Trump has published an entire website to host many of his proposals for a second term. They include a pledge to fund free online classes for all Americans with billions of dollars seized from private university endowments, plans to charter 10 new “freedom” cities on federal land and calls for police agencies to adopt controversial “stop-and-frisk” policies or risk losing federal dollars.

But Trump’s history of latching onto causes when it suits his political objectives has made skeptics among some the former president is now attempting to persuade.

Take wind energy, for example. At the start of his presidency, Trump’s administration pursued an aggressive expansion of offshore wind farms as part of a broader push to “unleash the forces of economic innovation to more fully develop and explore our ocean economy.”

But speaking in Wildwood, New Jersey, in May, Trump described wind farms as “horrible” and accused turbines of killing birds and whales. He said he would “make sure that ends on day one” if reelected. The remarks effectively injected the former president directly into a local fight over the future of green energy in the Garden State just as he said his campaign was making a play to turn the Democratic stronghold red.

Chase Oliver, the Libertarian Party presidential nominee, called Trump a “charlatan grifter” moments after the former president addressed his party’s convention last month.

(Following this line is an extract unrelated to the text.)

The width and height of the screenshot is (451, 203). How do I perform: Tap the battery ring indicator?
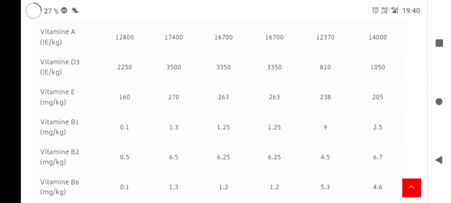point(34,11)
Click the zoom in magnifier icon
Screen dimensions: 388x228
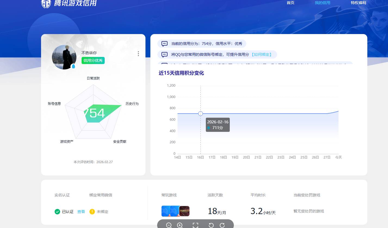tap(180, 225)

In addition to offering administrative posts to Libertarians in his effort to win them over, Trump also promised convention attendees he would release Ross Ulbricht, the founder of the underground website Silk Road who is serving a life sentence in prison for facilitating $200 million in transactions for unlawful goods and services, including drugs linked to overdose deaths. In a 2015 news release about his sentencing, the US Department of Justice said Ulbricht solicited six murders-for-hire while operating the site.

Ulbricht has become a cause celebre of Libertarians, and “Free Ross” signs were omnipresent at last month’s convention. Trump’s promise to commute Ulbricht’s sentence was met with raucous cheers.

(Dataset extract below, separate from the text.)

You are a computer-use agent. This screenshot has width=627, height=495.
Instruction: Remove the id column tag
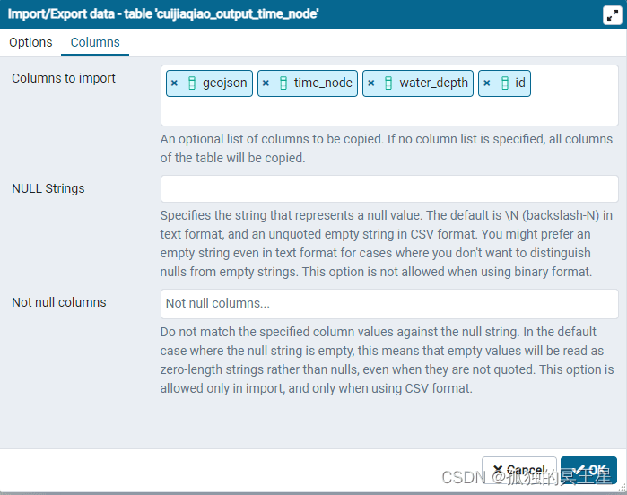click(486, 83)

But Trump also has said drug traffickers should get the death penalty, and he declined during his first term to release Ulbricht, a point raised by many Libertarians in attendance that night.

“Now, make no mistake, I have no love for Joe Biden, but he didn’t even think to come on this stage and pretend to be a Libertarian because he knows the truth: he isn’t one,” Oliver said. “But Donald Trump needs to know that message loud and clear.”

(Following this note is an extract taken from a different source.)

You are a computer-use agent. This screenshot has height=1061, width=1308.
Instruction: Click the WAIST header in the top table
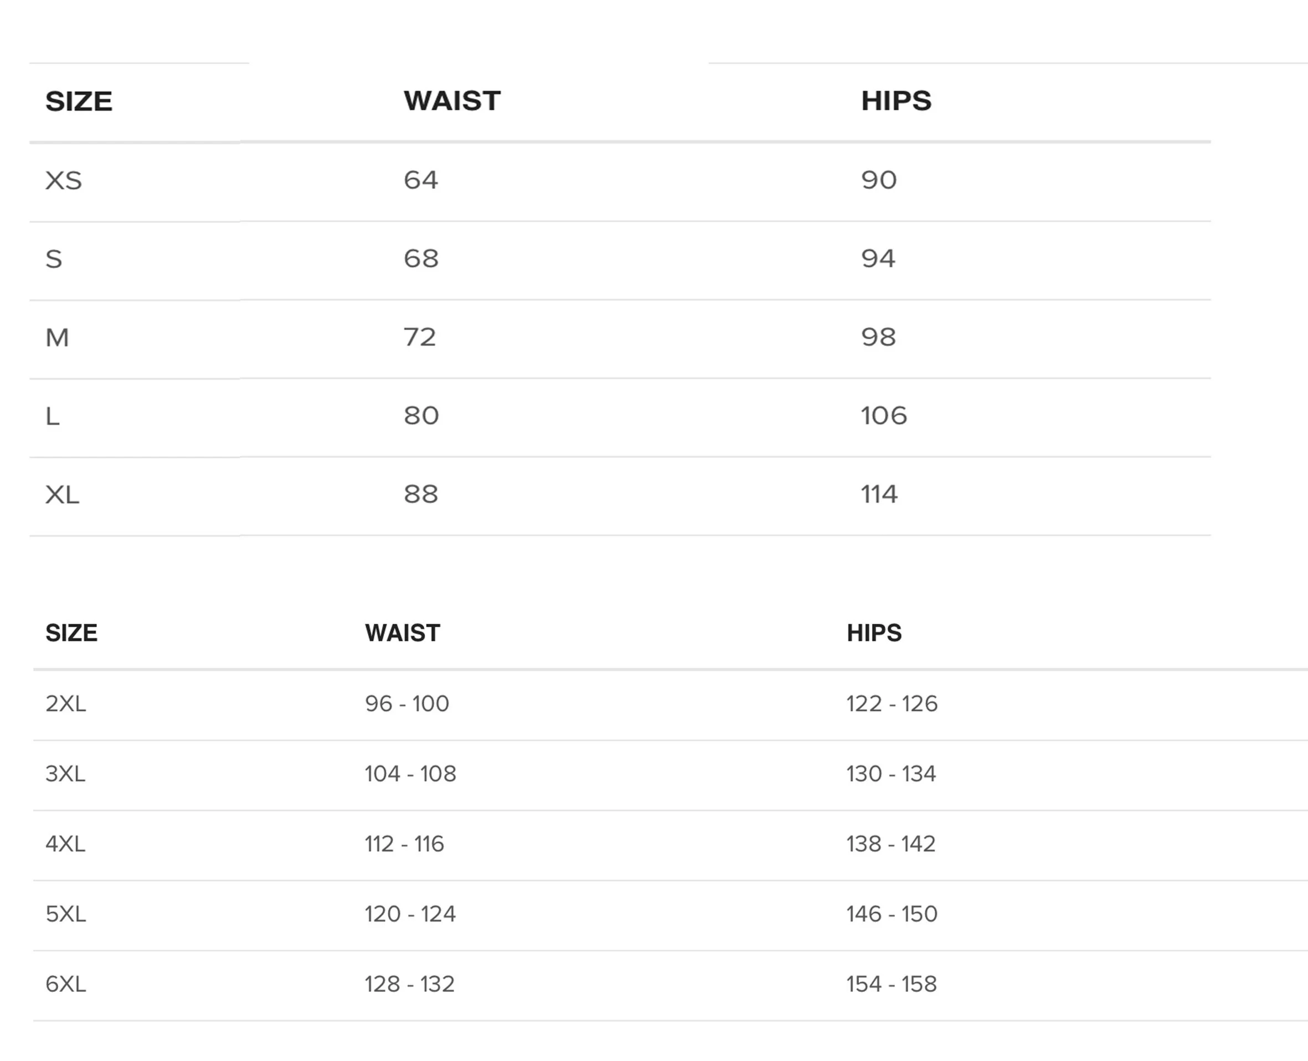click(452, 101)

The room erupted in cheers.

Still, Trump’s outreach to unconventional audiences has forced Biden and Democrats to redouble their efforts with groups once considered a bedrock of party support. The president recently launched Black Voters for Biden-Harris in battlegrounds amid an increasingly urgent push to energize African Americans and stave off Trump’s courtship of Black men.

“While we are busy putting in the work to earn Black America’s support, Donald Trump continues to show just how ignorant he is,” Biden deputy campaign manager Quentin Fulks said. “Hosting janky rap concerts doesn’t hide the fact that he lacks the resources and competence to genuinely engage our community.”

The inroads made by the former president with union households has created headwinds for Biden in Michigan, a state crucial to his chances of recapturing the White House.

During a September rally in Detroit, Trump courted autoworkers by insisting electric vehicles would be made overseas and vowed to upend Biden administration efforts to help American car companies produce more of them.

“Do me a favor, just get your union guys, your leaders, to endorse me,” Trump told the crowd. “And I’ll take care of the rest.”

United Auto Workers ultimately endorsed Biden, and its president, Shawn Fain, called Trump “a scab.” But a Fox News poll from April shows Biden leading Trump among union households in Michigan by just 12 points – a significant decline from his lead four years ago.